**EXTRAIT DU TEXTE:**
● ● ● ● ● ● ●
Pourquoi avoir travaillé à une nouvelle interprétation du texte de la Genèse ? En quoi ce texte vous attire-t-il ?
J’ai à la fois travaillé à une nouvelle interprétation de la Genèse et à une nouvelle traduction. Un travail de traduction dont on peut repérer quelques signes annonciateurs, si je peux dire, avec la traduction du Livre de Jonas que j’avais faite en collaboration avec feu Anne Dufourmantelle pour la Bible des écrivains en 2000 chez Bayard et une introduction à la réédition de la traduction de Samuel Cahen parue aux Belles lettres en 1994. Je peux citer aussi la retraduction du Livre de Ruth dans la Bible en Français Courant dont vient de sortir la nouvelle édition, et mes commentaires du Cantique de Cantiques chez Diane de Selliers en 2016.
Mais je voudrais dire que tout le travail que je mène depuis maintenant une trentaine d’années est à la fois philosophique et ancré dans une recherche concernant la traduction. Une forme d’hébraïté fondamentale si l’on se souvient que l’hébreu est « le passeur » d’une rive à l’autre qui, en hébreu, signifie aussi d’une langue à l’autre, misafa le safa pour reprendre le titre d’un beau film de Nurith Aviv!
La Genèse c’est un peu l’Everest du traducteur ! Tant de fois traduite et tant de fois traduite différemment! J’ai voulu trouver autre chose. Une nouvelle voie comme disent les alpinistes. Des mots et des idées qui n’avaient jamais été formulés. Des mots oubliés aussi! Je suis parvenu à traduire deux mots du premier verset de la Genèse qui n’ont jamais été traduits pendant plus de deux mille ans et qui, au nom d’une règle de grammaire, ont disparu des radars des traducteurs; et pourtant qui sont peut-être la quintessence de ce verset qui ne raconte pas la Création du monde telle qu’elle a eu lieu mais un récit de la Création. Lire la Genèse c’est entrer en littérature !
Et puis il y a de nombreuses questions sur l’auteur ou les auteurs de ces textes qui m’ont beau- coup questionné. Qui a écrit ce texte ? Comment ? Pourquoi ? À quelle époque ? Et j’ai compris que les enjeux étaient à la fois politiques, théologiques, métaphysiques, pédagogiques, poétiques. Et a surgi devant moi la figure d’Ezra le scribe qui m’a accompagné tout le long de mon travail sur ce premier tome qui se concentre particulièrement sur les onze premiers chapitres de la Genèse. Le cycle babylonien. Ce que je nomme La Genèse de la Genèse. Il était intéressant de se demander comme le fait Rashi: « Pourquoi commencer par ces chapitres alors que l’on aurait bien pu commencer au chapitre 12 de l’Exode qui concerne les lois de l’organisation du temps et du calendrier ? » Il semble que la Torah tenait absolument à ancrer son histoire dans l’histoire mésopotamienne en reprenant tous ses grands mythes, quitte à faire rupture au chapitre 12 avec le Lekh lekha adressé à Abraham !
● ● ● ● ● ● ●
**DONNÉES FOURNIES:**

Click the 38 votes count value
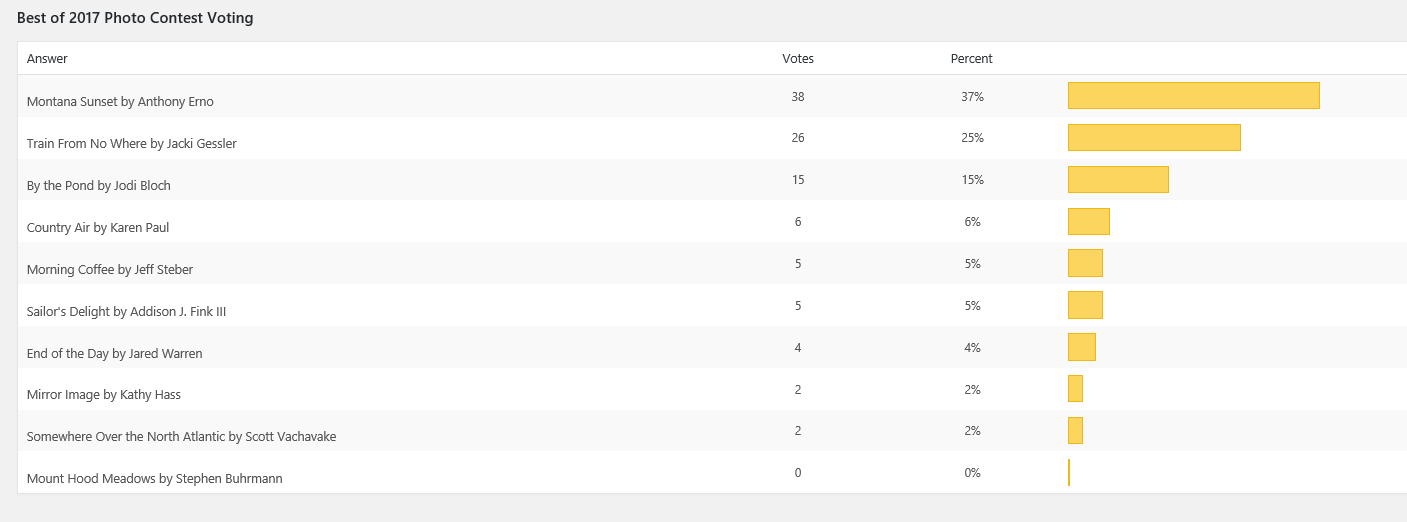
● ● ● ● ● ● ●
**TRAVAIL DEMANDÉ:**
**A.** Dans l'entretien sur la Genèse, quelle figure a accompagné la personne interrogée tout au long de son travail sur le premier tome ?
**B.** Recopiez fidèlement le passage de l'entretien sur la Genèse qui commence par « La Genèse c’est un » et se termine par « en littérature ! ».
Les lignes constituent un matériel distinct du texte.

**RÉPONSES SUCCESSIVES:**
**A.** La figure d'Ezra le scribe.

**B.**
La Genèse c’est un peu l’Everest du traducteur ! Tant de fois traduite et tant de fois traduite différemment! J’ai voulu trouver autre chose. Une nouvelle voie comme disent les alpinistes. Des mots et des idées qui n’avaient jamais été formulés. Des mots oubliés aussi! Je suis parvenu à traduire deux mots du premier verset de la Genèse qui n’ont jamais été traduits pendant plus de deux mille ans et qui, au nom d’une règle de grammaire, ont disparu des radars des traducteurs; et pourtant qui sont peut-être la quintessence de ce verset qui ne raconte pas la Création du monde telle qu’elle a eu lieu mais un récit de la Création. Lire la Genèse c’est entrer en littérature !